------ GIVEN RECORDS

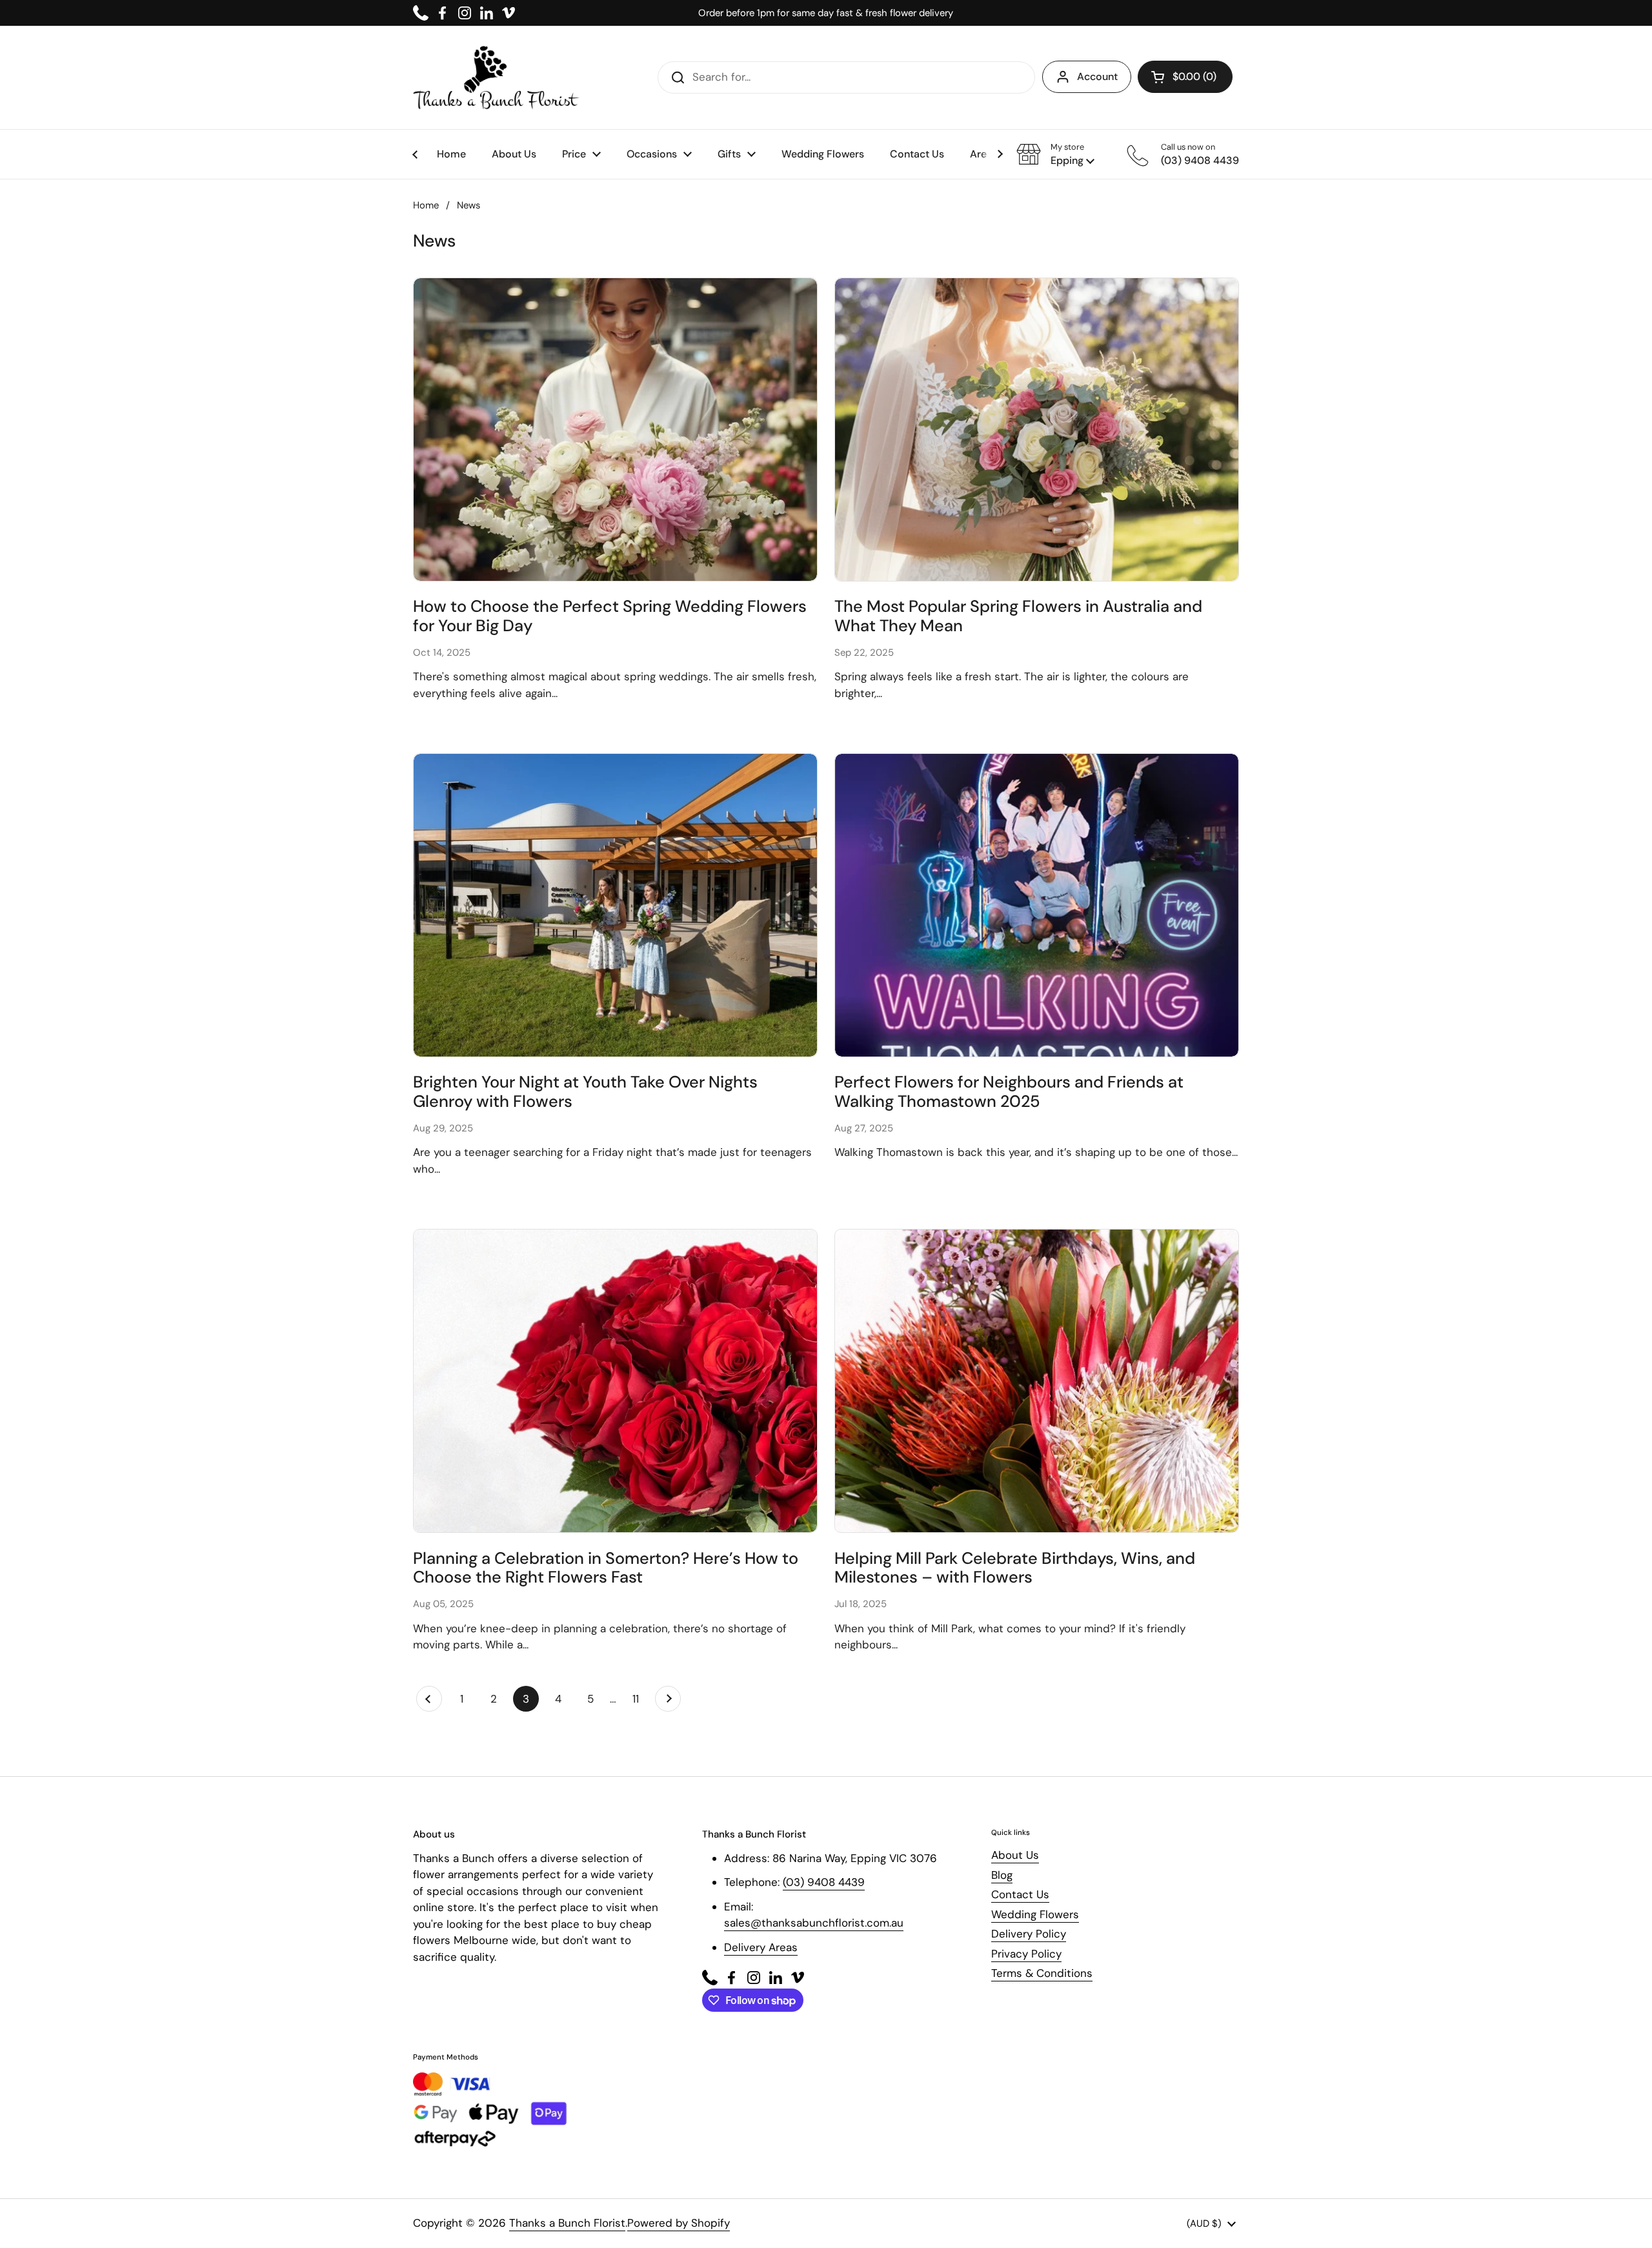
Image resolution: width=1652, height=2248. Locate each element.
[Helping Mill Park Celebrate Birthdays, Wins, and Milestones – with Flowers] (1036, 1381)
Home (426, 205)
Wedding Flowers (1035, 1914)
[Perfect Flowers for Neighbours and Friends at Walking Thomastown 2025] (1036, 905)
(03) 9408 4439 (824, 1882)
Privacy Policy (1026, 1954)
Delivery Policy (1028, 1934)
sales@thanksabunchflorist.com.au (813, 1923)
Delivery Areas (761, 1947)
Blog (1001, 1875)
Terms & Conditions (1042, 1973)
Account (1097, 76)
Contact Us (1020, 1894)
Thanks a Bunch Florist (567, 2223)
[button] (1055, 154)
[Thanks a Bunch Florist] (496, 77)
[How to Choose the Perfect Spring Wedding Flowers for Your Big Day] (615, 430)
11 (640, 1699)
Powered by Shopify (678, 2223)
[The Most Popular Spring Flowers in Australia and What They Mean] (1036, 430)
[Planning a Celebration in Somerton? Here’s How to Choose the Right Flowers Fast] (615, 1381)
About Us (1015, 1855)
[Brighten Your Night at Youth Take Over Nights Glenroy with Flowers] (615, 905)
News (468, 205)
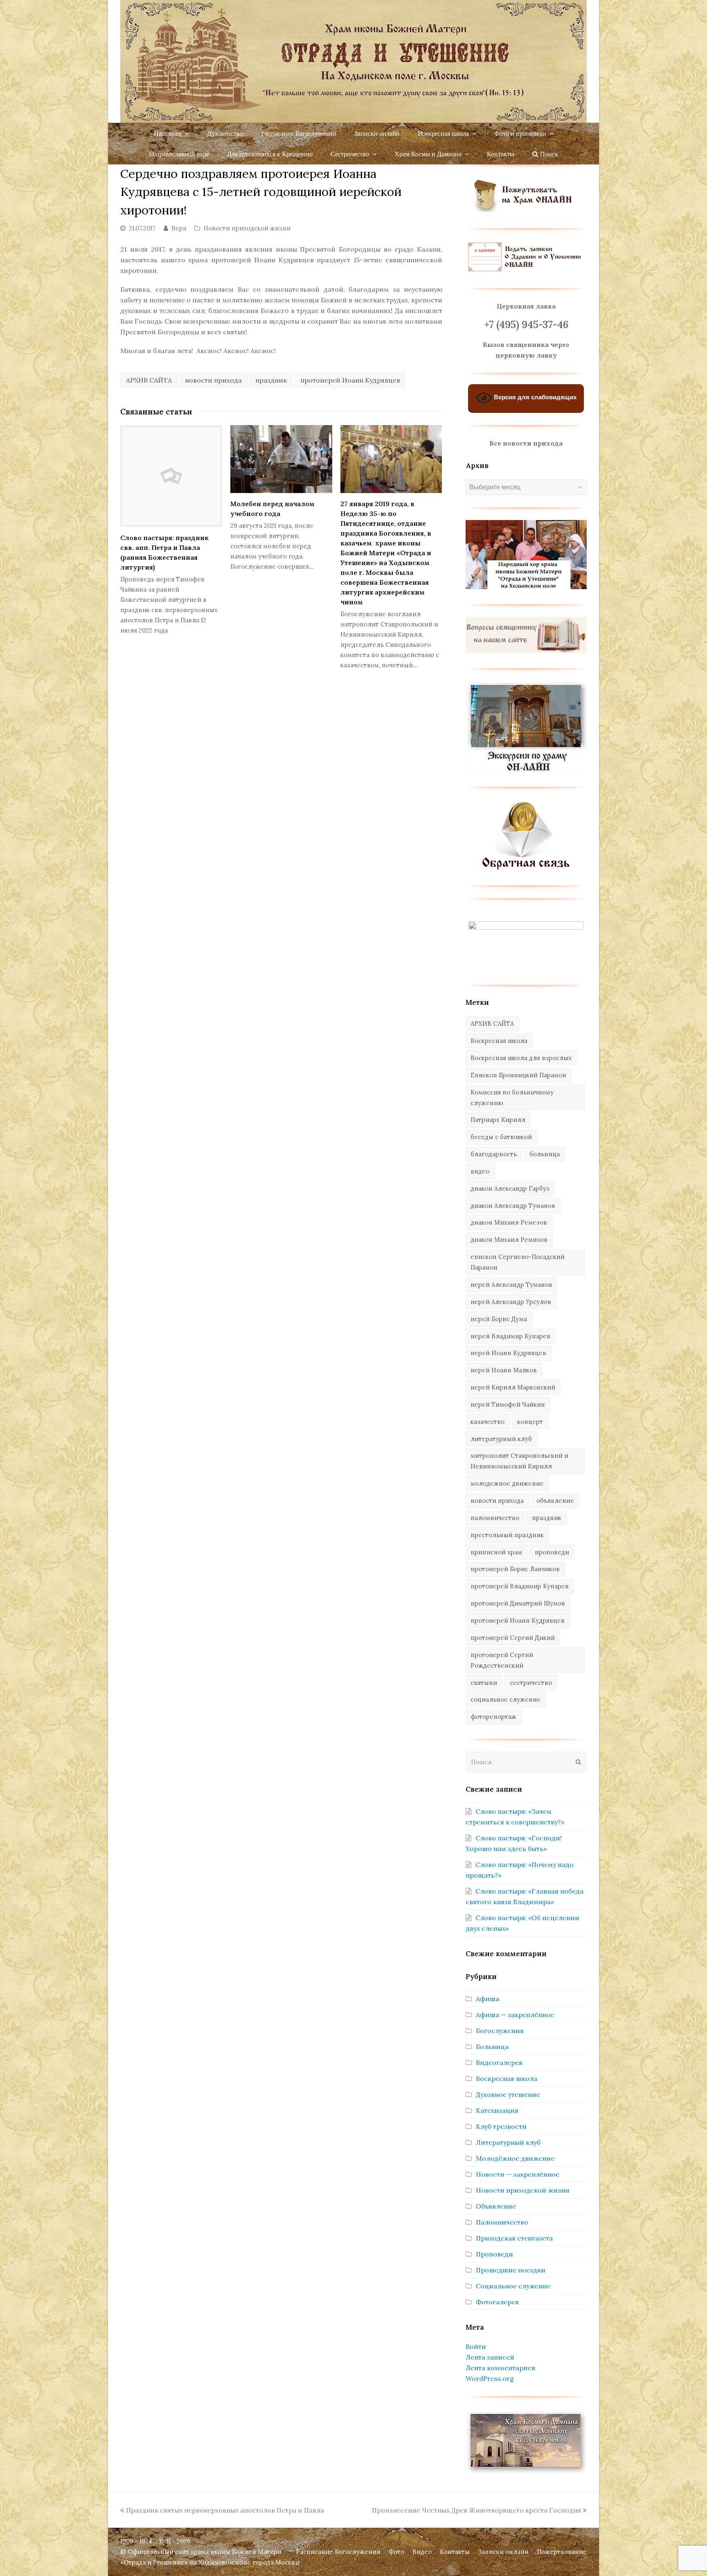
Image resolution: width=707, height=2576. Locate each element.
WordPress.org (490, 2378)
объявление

------------

EXERCISE
Only the records are wanted, copied exactly, with the pictures dropped.

WRITTEN RESPONSE
Image resolution: width=1652, height=2248. Locate each element.
[Helping Mill Park Celebrate Birthdays, Wins, and Milestones – with Flowers] (1036, 1381)
Home (426, 205)
Wedding Flowers (1035, 1914)
[Perfect Flowers for Neighbours and Friends at Walking Thomastown 2025] (1036, 905)
(03) 9408 4439 (824, 1882)
Privacy Policy (1026, 1954)
Delivery Policy (1028, 1934)
sales@thanksabunchflorist.com.au (813, 1923)
Delivery Areas (761, 1947)
Blog (1001, 1875)
Terms & Conditions (1042, 1973)
Account (1097, 76)
Contact Us (1020, 1894)
Thanks a Bunch Florist (567, 2223)
[button] (1055, 154)
[Thanks a Bunch Florist] (496, 77)
[How to Choose the Perfect Spring Wedding Flowers for Your Big Day] (615, 430)
11 (640, 1699)
Powered by Shopify (678, 2223)
[The Most Popular Spring Flowers in Australia and What They Mean] (1036, 430)
[Planning a Celebration in Somerton? Here’s How to Choose the Right Flowers Fast] (615, 1381)
About Us (1015, 1855)
[Brighten Your Night at Youth Take Over Nights Glenroy with Flowers] (615, 905)
News (468, 205)
Image resolution: width=707, height=2576. Locate each element.
WordPress.org (490, 2378)
объявление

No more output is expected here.